Outra novidade do poder de Hitler é a grande importância que este dava à
opinão do povo (Volk) - ninguém, em sã consciência, pode negar que a
grande maioria do povo alemão realmente apoiava o ditador nazista (***). O julgamento correto e imparcial dos fatos em O Hitler da
História também é notado no estilo literário empregado: há uma preocupação
clara, em todo o livro, em se utilizar a palavra precisa, a
palavra justa. Por exemplo, ao contrário de boa parte das obras do período
nazista, Lukács não acha correto se referir a Hitler como sendo O
Mal, nem como sendo demoníaco. É importante ressaltar, entretanto,
que Lukács não é, em absoluto, um revisionista: não negando os enormes talentos
de Hitler, ele o culpa por tê-los usado mal (****).
(*) no seu livro
Mein Kampf (Minha Luta) Hitler defende a idéia de que apenas com a
invasão da Rússia Bolchevista o povo alemão teria sua sobrevivência assegurada,
graças à obtenção do Lebensraum - espaço vital. (voltar ao
texto) (**) Interessante
observar aqui que fica claro, na leitura de O Hitler da História, que
para Lukács nem sempre o mais novo é o melhor. (voltar ao
texto) (***) Outro
aspecto a ser notado é que Lukács acha que, por pior que tenha sido o
nacional-socialismo, os ideais de nacionalismo (já que a população se
identifica sobremaneira com a noção de Pátria - é só notar como o
socialismo internacionalista ruiu, por exemplo) e de socialismo
(com as suas noções de Previdência e bem-estar social) acabaram vencedoras após
a guerra. (voltar ao
texto) (****) de leitura
saborosa em O Hitler da História são suas notas, com importantes e
esclarecedoras informações complementares ao texto. Estas notas ocupam as 58
últimas páginas do livro (por isso não podem ser chamadas de rodapé).

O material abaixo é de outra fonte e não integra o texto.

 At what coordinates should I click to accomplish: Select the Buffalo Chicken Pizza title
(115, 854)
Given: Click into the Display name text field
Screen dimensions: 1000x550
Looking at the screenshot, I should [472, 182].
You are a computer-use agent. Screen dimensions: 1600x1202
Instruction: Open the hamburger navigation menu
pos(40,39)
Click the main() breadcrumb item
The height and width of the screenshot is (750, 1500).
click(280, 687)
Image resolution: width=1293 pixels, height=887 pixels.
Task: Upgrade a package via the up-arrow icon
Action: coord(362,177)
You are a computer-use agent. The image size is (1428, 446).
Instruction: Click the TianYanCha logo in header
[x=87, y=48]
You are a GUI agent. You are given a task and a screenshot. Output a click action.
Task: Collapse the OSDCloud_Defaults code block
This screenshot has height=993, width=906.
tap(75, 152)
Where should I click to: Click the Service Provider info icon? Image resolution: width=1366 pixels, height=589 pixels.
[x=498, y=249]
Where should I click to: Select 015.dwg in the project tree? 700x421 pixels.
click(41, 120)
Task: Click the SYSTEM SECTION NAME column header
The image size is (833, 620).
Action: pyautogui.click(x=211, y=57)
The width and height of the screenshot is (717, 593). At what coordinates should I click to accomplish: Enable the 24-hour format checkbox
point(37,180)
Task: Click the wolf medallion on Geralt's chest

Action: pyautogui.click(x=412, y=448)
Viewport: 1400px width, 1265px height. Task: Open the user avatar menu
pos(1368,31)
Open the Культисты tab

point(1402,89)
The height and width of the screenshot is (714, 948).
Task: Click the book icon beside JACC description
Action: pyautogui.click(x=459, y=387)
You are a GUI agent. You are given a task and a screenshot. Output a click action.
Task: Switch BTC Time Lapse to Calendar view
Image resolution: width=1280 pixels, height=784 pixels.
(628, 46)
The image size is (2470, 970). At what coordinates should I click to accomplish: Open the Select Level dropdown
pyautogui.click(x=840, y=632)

Muitas vezes, após a citação de uma frase de outro autor ou de um personagem
histórico, aparece um cortante comentário de
Lukács. Por exemplo, reproduzo aqui a nota 33 da
página 227: 33. E. Jäckel, Hitler in History
p.89-90. "E quebrado imediatamente". Esta
conclusão talvez seja simplista demais. Outras notas simplesmente
reproduzem um comentário de Lukács (nota 11, p.235): 11. Uma tendência que têm em comum
com os defensores mais circunspectos - ou parciais - de Napoleão é atribuir aos
britânicos intenções cruéis contra seu país. (Jacques Bainville, por exemplo, no
caso do primeiro; Andreas Hillgruber, no caso do segundo.) Importantes também são as notas com
comentários extensos, onde Lukács aprofunda, normalmente com maestria, o assunto
tratado no corpo do livro. Um bom exemplo disto são as notas em que Lukács nota
semelhanças entre Hitler e o Anticristo - neste sentido, é interessante notar
também que, em O Duelo: Churchill x Hitler, Lukács notava a presença do
dedo de Deus em um ou outro acontecimento histórico.